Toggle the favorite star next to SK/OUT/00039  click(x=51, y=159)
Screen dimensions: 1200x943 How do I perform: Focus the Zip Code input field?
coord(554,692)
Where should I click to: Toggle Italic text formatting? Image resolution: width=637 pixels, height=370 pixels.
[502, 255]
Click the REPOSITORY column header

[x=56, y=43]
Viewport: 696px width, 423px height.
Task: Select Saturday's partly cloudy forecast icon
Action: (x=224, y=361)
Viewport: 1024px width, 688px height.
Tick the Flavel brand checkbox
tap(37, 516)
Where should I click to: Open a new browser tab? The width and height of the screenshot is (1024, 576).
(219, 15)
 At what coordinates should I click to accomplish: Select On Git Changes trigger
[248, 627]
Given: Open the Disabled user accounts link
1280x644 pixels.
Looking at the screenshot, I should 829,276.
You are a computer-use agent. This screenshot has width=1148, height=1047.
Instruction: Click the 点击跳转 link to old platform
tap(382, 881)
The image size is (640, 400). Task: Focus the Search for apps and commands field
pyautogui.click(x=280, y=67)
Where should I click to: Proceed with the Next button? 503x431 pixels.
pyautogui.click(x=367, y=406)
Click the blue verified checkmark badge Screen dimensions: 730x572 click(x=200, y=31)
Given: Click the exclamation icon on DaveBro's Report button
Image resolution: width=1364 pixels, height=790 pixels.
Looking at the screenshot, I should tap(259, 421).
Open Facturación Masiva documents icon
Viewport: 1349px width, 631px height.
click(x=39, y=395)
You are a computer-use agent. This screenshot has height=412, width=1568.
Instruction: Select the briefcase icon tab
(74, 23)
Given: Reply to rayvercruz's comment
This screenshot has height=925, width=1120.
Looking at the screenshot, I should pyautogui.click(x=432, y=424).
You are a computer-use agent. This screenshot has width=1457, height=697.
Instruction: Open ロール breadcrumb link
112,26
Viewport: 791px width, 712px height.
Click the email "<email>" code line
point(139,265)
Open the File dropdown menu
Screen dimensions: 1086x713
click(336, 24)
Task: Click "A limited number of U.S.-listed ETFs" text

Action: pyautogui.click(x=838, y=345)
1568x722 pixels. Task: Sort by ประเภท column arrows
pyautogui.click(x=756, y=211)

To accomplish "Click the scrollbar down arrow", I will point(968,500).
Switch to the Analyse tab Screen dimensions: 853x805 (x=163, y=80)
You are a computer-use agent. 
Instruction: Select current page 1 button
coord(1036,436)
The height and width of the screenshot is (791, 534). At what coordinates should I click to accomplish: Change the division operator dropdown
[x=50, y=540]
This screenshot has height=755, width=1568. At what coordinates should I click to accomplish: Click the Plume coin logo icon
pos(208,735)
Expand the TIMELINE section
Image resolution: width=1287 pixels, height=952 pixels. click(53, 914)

Task requirements: Your answer should consist only of the lines from the one with "has height=412, width=1568." through the last line of the entries above, retyped exactly.

Your solution:
You are a computer-use agent. This screenshot has height=412, width=1568.
Instruction: Select the briefcase icon tab
(74, 23)
Given: Reply to rayvercruz's comment
This screenshot has height=925, width=1120.
Looking at the screenshot, I should pyautogui.click(x=432, y=424).
You are a computer-use agent. This screenshot has width=1457, height=697.
Instruction: Open ロール breadcrumb link
112,26
Viewport: 791px width, 712px height.
Click the email "<email>" code line
point(139,265)
Open the File dropdown menu
Screen dimensions: 1086x713
click(336, 24)
Task: Click "A limited number of U.S.-listed ETFs" text

Action: pyautogui.click(x=838, y=345)
1568x722 pixels. Task: Sort by ประเภท column arrows
pyautogui.click(x=756, y=211)

To accomplish "Click the scrollbar down arrow", I will point(968,500).
Switch to the Analyse tab Screen dimensions: 853x805 (x=163, y=80)
You are a computer-use agent. 
Instruction: Select current page 1 button
coord(1036,436)
The height and width of the screenshot is (791, 534). At what coordinates should I click to accomplish: Change the division operator dropdown
[x=50, y=540]
This screenshot has height=755, width=1568. At what coordinates should I click to accomplish: Click the Plume coin logo icon
pos(208,735)
Expand the TIMELINE section
Image resolution: width=1287 pixels, height=952 pixels. click(53, 914)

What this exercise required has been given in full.